## Stated problem
In the data below, change "cartoon" to "comic" in the lines that begin at the one containing "You are a computer-use" and end after the one containing "pos(767,686)", and leave every other word as it is. Don't include the pictures in your answer.

## Data rows
=-=-=

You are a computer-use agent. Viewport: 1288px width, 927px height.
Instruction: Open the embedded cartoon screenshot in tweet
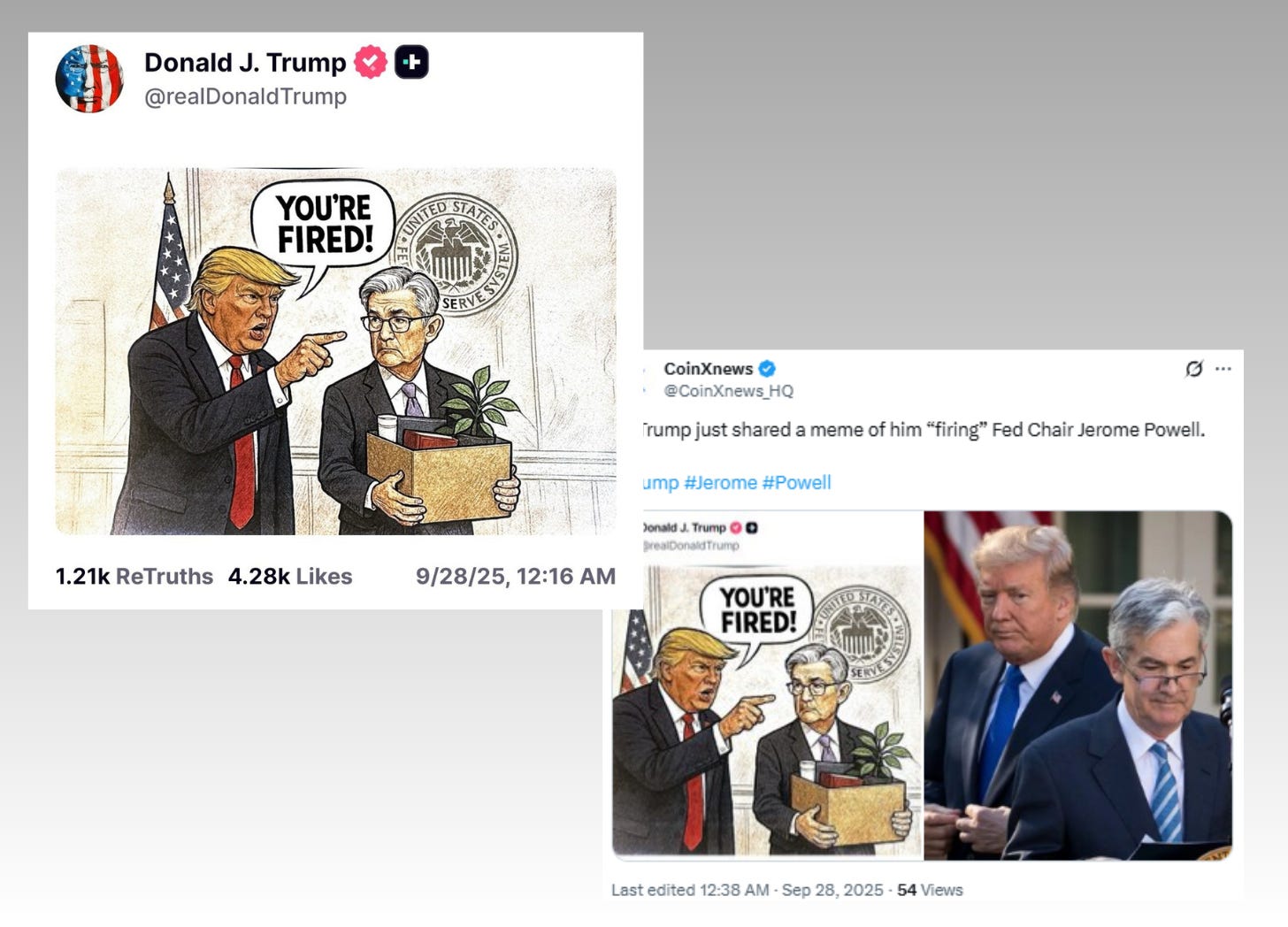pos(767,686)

=-=-=

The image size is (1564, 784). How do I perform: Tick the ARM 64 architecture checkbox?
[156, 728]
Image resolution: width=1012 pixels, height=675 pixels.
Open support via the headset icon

=-=-=

## Result of the task
You are a computer-use agent. Viewport: 1288px width, 927px height.
Instruction: Open the embedded comic screenshot in tweet
pos(767,686)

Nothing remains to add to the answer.